Quand vous voyez que Poutine n'a pas été foutu de faire le tiers de la moitié du quart de ça avec l'Ukraine. Donc, très clairement, ça vous montre bien à quel point le pays est faible. Il y a une chose qui est très importante. L'Iran, aujourd'hui, se trouve quasiment sans eau potable. Deux tiers du territoire n'a pas d'eau potable, sans électricité. Il y a de moins en moins d'électricité, énormément, en fait, de coupures. Et alors que c'est un pays qui est très riche en hydrocarbures, se retrouve aussi avec des problèmes, en fait, d'approvisionnement. Alors, pour faire voler des avions, ça va être compliqué.

6:10
Présentateur

Et comment vous voyez les prochains jours, les prochaines heures, les prochains mois, peut-être ? Est-ce qu'on est parti sur un conflit qui va durer très longtemps ?

6:18
Invité

Je ne sais pas vous répondre, parce que c'est très compliqué. On a l'impression que les Israéliens font tout pour que ça aille très, très vite. Et c'est vrai que quand on voit, comment dire, la trempe, pardonnez-moi, a incompris les Iraniens en l'espace de 48 heures, on se dit que ça va aller très, très vite. Mais encore une fois, c'est vraiment important que chacun l'entende, parce qu'on ne parle pas, moi j'entends différents intervenants, on ne parle pas des oppositions iraniennes. Elles sont existantes, pourtant elles sont très actives. On ne parle pas, en fait, des Sénat...

6:42
Présentateur

C'est important la diaspora iranienne dans le monde.

6:43
Invité

Bien sûr. Et en plus, il y a une partie de la résistance qui est à l'intérieur du pays. Il y en a une autre partie, effectivement, qui est au sein de la diaspora. Contrairement à une légende urbaine que j'ai entendue sur un plateau du service public, très clairement, la diaspora iranienne communique énormément avec l'intérieur de l'Iran, comme toutes les diasporas qui communiquent avec, en général, leur pays d'origine. Donc, si vous voulez, c'est vraiment aussi ça, c'est inconnu. C'est que vont décider, parce que l'opposition iranienne, les oppositions, je parle des oppositions démocratiques et laïques, à commencer par Reza Palavi, ces oppositions, elles ont besoin d'un soutien occidental.

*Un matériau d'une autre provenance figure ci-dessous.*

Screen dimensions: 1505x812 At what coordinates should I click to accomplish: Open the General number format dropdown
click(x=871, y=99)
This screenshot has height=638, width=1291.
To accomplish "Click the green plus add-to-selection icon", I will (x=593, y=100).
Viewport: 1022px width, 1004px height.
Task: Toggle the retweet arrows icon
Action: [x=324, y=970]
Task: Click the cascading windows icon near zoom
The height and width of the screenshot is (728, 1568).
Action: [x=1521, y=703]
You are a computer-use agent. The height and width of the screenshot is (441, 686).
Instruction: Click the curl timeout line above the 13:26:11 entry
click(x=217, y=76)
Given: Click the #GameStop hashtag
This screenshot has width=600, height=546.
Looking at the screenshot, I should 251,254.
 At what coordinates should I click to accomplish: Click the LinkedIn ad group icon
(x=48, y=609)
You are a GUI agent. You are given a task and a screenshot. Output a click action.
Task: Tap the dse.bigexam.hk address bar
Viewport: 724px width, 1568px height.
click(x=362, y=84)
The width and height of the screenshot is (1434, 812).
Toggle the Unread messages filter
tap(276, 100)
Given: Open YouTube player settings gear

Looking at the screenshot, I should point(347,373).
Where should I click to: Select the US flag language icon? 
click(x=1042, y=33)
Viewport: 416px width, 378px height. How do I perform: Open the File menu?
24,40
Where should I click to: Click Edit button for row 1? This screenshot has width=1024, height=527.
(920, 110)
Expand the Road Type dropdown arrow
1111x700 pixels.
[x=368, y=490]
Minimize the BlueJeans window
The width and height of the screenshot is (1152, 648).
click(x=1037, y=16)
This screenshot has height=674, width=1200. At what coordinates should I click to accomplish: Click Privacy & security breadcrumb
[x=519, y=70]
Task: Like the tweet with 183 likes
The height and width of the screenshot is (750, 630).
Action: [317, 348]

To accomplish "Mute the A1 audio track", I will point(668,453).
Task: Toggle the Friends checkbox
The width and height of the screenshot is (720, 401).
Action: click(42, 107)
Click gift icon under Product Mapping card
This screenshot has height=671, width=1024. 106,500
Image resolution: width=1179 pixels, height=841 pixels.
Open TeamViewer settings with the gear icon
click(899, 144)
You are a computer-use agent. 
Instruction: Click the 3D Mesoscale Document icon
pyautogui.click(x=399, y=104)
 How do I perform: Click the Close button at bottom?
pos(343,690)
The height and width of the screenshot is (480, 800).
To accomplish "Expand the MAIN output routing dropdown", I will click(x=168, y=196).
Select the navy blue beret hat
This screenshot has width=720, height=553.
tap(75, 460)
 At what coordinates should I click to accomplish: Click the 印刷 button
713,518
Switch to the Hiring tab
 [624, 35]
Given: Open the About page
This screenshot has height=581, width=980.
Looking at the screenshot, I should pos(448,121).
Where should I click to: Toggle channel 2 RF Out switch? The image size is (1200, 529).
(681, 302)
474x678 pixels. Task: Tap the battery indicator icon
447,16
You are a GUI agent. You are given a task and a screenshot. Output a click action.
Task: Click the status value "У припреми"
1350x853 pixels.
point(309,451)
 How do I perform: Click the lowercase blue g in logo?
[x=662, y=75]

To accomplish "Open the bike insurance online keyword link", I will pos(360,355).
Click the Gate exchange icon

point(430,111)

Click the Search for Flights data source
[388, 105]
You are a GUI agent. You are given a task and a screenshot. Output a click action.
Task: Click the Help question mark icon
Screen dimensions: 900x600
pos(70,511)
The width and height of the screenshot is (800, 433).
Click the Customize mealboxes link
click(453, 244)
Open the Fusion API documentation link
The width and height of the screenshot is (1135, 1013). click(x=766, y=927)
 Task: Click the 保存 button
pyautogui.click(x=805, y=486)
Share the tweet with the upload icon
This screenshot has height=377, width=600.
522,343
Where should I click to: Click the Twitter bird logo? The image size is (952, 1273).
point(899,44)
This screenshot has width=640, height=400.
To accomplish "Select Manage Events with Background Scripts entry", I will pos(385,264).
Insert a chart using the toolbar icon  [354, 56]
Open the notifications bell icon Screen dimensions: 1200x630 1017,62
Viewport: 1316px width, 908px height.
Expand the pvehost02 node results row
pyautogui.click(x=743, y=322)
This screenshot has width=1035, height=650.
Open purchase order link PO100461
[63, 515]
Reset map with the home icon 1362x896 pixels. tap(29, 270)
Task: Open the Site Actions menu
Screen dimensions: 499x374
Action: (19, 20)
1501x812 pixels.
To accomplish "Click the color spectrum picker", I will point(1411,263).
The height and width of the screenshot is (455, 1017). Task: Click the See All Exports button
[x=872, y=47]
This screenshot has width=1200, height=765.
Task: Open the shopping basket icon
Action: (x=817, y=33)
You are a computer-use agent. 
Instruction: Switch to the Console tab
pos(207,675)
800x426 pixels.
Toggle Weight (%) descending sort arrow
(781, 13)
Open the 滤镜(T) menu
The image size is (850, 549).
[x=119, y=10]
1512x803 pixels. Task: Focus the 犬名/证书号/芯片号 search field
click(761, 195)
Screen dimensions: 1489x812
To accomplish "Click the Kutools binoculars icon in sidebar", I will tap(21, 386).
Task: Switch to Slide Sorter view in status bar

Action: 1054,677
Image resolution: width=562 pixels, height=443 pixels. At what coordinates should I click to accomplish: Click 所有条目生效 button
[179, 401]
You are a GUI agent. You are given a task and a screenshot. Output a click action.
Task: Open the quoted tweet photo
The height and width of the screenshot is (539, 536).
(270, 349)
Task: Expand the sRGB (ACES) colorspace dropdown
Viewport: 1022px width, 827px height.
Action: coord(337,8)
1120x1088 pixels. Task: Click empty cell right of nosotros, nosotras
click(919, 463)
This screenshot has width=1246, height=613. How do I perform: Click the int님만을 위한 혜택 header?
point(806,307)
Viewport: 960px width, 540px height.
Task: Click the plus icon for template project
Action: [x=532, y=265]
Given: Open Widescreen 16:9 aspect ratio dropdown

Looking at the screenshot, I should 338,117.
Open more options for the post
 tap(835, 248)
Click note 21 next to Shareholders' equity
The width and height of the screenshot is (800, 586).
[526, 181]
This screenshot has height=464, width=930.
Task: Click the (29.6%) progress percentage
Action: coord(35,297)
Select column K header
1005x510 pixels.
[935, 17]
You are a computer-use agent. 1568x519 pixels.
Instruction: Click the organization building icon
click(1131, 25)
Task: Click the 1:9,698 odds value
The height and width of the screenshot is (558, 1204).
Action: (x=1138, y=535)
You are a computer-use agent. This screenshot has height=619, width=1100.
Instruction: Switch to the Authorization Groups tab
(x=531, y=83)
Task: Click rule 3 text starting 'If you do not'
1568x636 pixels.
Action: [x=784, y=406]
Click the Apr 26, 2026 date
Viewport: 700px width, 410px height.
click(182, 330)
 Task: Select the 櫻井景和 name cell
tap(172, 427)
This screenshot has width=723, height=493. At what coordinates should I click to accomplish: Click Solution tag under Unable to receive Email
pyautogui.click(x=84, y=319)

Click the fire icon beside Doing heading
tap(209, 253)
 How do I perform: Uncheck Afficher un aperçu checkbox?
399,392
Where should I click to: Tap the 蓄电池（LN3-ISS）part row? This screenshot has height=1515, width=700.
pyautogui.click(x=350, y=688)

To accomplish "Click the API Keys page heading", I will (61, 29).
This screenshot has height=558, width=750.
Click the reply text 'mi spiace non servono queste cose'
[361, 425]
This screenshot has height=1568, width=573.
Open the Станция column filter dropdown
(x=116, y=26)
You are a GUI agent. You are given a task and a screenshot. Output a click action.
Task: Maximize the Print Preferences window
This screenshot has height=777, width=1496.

Elles ne peuvent pas agir seules. Voilà. Donc, aujourd'hui, c'est quand même une vraie question. Il y a une deuxième question, qui est évidemment la situation avec les Paz Daran, les gardiens de la Révolution.

7:23
Présentateur

Eh bien, merci beaucoup de votre éclairage, Emmanuel Razavi, grand reporter franco-iranien. Je rappelle votre dernier ouvrage, La face cachée des Molas, le livre noir de la République islamique d'Iran. C'est aux éditions du CERF et c'est le moment de vous le présenter.